The Campinas-headquartered company is one of Brazil’s most advanced tech groups. It is also one of the fastest-growing, placing 364th in the latest FT-Statista ranking, which lists companies from across the Americas by their 2016-19 compound annual growth rate (CAGR).

Started in 2002 by two founding partners, this year Griaule expects to expand its workforce to more than 100 worldwide, up from 40 in 2019, and open a new office in Mexico City.

With 2019 revenues of $4.5m, Griaule’s 2016-19 CAGR was 35 per cent, the FT ranking shows. And last year, the company more than doubled its revenues to BR$57m ($10.3m).

In addition to the US Department of Defense, the company now boasts customers including the US Department of Homeland Security, as well as several international and Brazilian banks, which have adopted an array of its technologies for everything from facial recognition scanners to app authentication processes.

The sector, however, is not without its headwinds. Led by the EU, governments around the world are growing increasingly sensitive to data privacy concerns and the collection of biometric information.

Brazil is no exception. Late last year, after years of planning, the government implemented the General Law for the Protection of Personal Data — or LGPD in its Portuguese acronym — which sets out citizens’ rights and regulates how companies can collect and use personal data. The legislation was widely seen as an effort to keep pace with the EU’s General Data Protection Regulation.

“We are moving towards increased [data privacy] awareness,” says Bruna Santos, an advocacy co-ordinator at the Data Privacy Brazil Research Association. “It has been an [increasingly important] topic for policy wonks and society in general. We recently approved our own legislation with penalties for infringements to come.”

Griaule, however, remains sanguine about the emerging challenges.

“Privacy discussions are more present in recent years. [But] we haven’t received any pushback,” says João Weber, chief project officer. The company provides the software that underpins facial recognition scanners, but works with “customers to follow regulations and be compliant with all the laws”, Ribeiro adds.

“We were prepared for [the LGPD]. When these new regulations were made effective, our products were prepared for it. We had to make sure clients could use the products as the law required.”

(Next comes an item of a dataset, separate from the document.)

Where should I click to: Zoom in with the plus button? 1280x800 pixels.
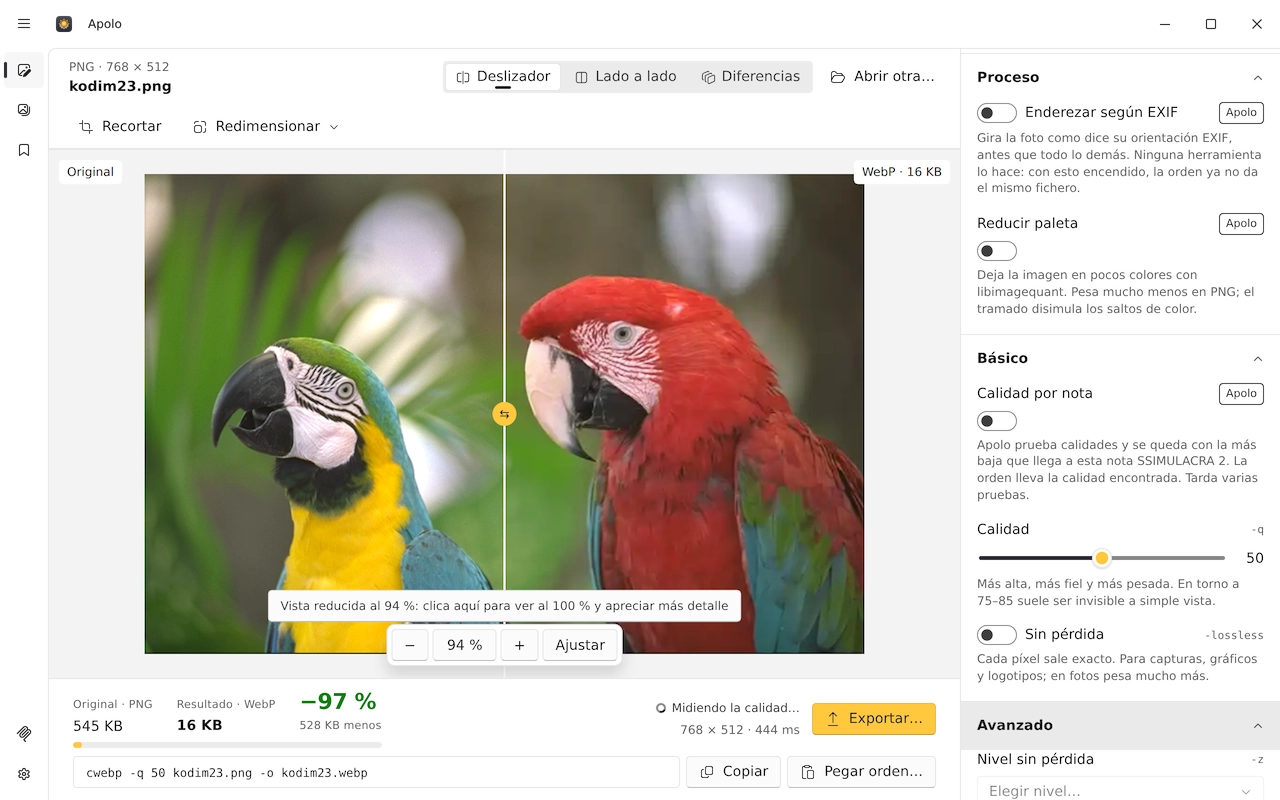pos(519,645)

On the controversial point of data storage — earlier this year, millions of citizens’ tax numbers, facial images and addresses were leaked and are now for sale on the dark web — the company says it only “provide[s] the technology to the government and clients; they are usually responsible for keeping data safe”.

Weber notes that Griaule’s technology is typically aimed at preventing fraud. He points to a project with Brazil’s electoral court, which cross-checked data to ensure there was no duplication of voters. Through the process, Griaule found one voter with 55 different IDs. “That person could vote 55 times — enough to potentially change an election [result] in a small town or city,” he says. 

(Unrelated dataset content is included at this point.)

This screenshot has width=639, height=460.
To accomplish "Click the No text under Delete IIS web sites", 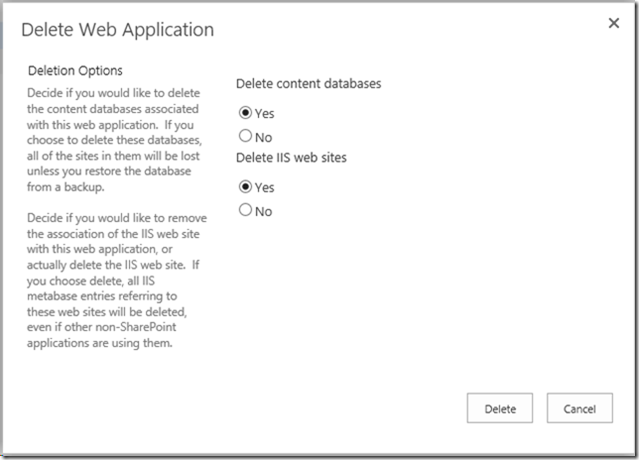I will pos(263,211).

The company also found that the pandemic spurred a surge in corporate clients searching for authentication software to verify the identities of staff or customers.

Ribeiro points to digital banks that are increasingly using technology to cross-reference identity documents against photographs of prospective customers to prove their identity.

“How do they prevent fraud if they do not verify in person? They move towards this kind of tech,” he says. “[Clients] do not have to go outside of Brazil to look for this tech. They can find it here at the same level or even better than elsewhere.”